A_{sector}=\pi r^{2} \times \frac{\theta}{360} = \frac{ \pi r^{2} \theta}{360}

, where theta is in degrees.

l_{arc}=2 \pi r \times \frac{\theta}{2 \pi} = r \theta

, where theta is in radians.

l_{arc}=2 \pi r \times \frac{\theta}{360} = \frac{2 \pi r \theta}{360}

, where theta is in degrees.

Reply 13

NotADuck

Original post by Implication

So,

A_{sector}=\pi r^{2} \times \frac{\theta}{2 \pi} = \frac{r^{2} \theta}{2}

, where theta is in radians.

A_{sector}=\pi r^{2} \times \frac{\theta}{360} = \frac{ \pi r^{2} \theta}{360}

, where theta is in degrees.

l_{arc}=2 \pi r \times \frac{\theta}{2 \pi} = r \theta

, where theta is in radians.

l_{arc}=2 \pi r \times \frac{\theta}{360} = \frac{2 \pi r \theta}{360}

, where theta is in degrees.

Wow that's extremely helpful for in the future. Thanks for that, must've taken you a long time!

Reply 14

raheem94

Original post by NotADuck

I have the CD, but I'm on a Mac where I'm not admin so I can't run the .exe. Any ideas as to how I could get the solutions?

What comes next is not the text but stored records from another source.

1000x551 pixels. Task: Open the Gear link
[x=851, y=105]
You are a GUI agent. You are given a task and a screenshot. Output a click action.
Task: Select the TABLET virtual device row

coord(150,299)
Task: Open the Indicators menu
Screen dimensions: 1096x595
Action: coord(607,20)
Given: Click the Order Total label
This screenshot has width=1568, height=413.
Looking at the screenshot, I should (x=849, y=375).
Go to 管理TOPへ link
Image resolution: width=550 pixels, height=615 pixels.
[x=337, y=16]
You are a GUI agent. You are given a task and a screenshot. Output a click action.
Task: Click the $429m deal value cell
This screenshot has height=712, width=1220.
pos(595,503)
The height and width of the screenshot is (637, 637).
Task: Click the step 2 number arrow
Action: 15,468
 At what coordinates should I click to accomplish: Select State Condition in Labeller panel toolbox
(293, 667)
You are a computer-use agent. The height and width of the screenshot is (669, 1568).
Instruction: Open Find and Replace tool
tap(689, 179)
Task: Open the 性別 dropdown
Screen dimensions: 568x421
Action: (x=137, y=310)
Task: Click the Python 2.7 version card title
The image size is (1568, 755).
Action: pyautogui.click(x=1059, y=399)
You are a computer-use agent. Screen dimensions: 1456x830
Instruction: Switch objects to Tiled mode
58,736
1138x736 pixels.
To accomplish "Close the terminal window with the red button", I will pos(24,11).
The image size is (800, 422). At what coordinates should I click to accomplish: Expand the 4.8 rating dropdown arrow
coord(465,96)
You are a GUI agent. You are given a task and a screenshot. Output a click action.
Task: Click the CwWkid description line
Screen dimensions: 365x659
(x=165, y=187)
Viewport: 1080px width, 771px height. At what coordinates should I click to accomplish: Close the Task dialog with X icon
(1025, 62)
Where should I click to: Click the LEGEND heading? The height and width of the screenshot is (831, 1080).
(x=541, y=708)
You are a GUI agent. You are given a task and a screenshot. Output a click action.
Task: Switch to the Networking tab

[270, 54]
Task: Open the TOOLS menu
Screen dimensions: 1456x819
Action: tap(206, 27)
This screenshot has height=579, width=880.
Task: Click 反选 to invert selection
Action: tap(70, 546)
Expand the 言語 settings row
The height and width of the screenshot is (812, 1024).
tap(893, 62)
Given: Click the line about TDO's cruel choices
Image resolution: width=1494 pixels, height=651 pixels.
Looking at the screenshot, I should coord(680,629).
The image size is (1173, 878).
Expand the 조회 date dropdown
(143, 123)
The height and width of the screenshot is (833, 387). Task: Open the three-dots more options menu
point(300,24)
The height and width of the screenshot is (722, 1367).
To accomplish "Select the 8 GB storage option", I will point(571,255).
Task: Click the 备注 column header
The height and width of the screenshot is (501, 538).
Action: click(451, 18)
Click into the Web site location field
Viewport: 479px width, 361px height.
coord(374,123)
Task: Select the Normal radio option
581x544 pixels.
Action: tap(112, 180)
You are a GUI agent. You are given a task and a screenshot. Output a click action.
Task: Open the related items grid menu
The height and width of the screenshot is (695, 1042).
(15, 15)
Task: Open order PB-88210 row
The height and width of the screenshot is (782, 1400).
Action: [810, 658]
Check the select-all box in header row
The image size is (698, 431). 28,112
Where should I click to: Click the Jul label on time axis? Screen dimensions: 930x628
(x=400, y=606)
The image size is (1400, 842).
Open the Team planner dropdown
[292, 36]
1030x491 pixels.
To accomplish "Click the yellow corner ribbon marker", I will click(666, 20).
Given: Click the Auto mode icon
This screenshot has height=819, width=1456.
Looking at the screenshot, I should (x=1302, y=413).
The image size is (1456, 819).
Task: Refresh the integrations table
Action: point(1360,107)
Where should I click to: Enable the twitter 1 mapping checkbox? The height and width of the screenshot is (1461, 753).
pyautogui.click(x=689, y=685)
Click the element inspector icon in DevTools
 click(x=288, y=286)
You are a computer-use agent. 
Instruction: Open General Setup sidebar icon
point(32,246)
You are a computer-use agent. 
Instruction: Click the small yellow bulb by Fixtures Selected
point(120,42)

The solution bank usually runs on internet explorer, it doesn't supports other browsers such as google chrome, so i don't know if it will work on mac.

Just try this,
Don't click on the .exe, click the contents folder.
From the 'contents' folder open the 'sb' folder.
From the 'sb' folder open the 'contents' folder.
Now click on .html or .xhtml files and run them.

Hope it works.

Reply 15

NotADuck

Thanks for that, but it requires IE.

I guess I'll have to hand this in late, it's due in in 25 minutes and I've done 1/9 questions.

Thanks to everyone for your help!

FTR: I don't willingly use a Mac, but it's all the school has.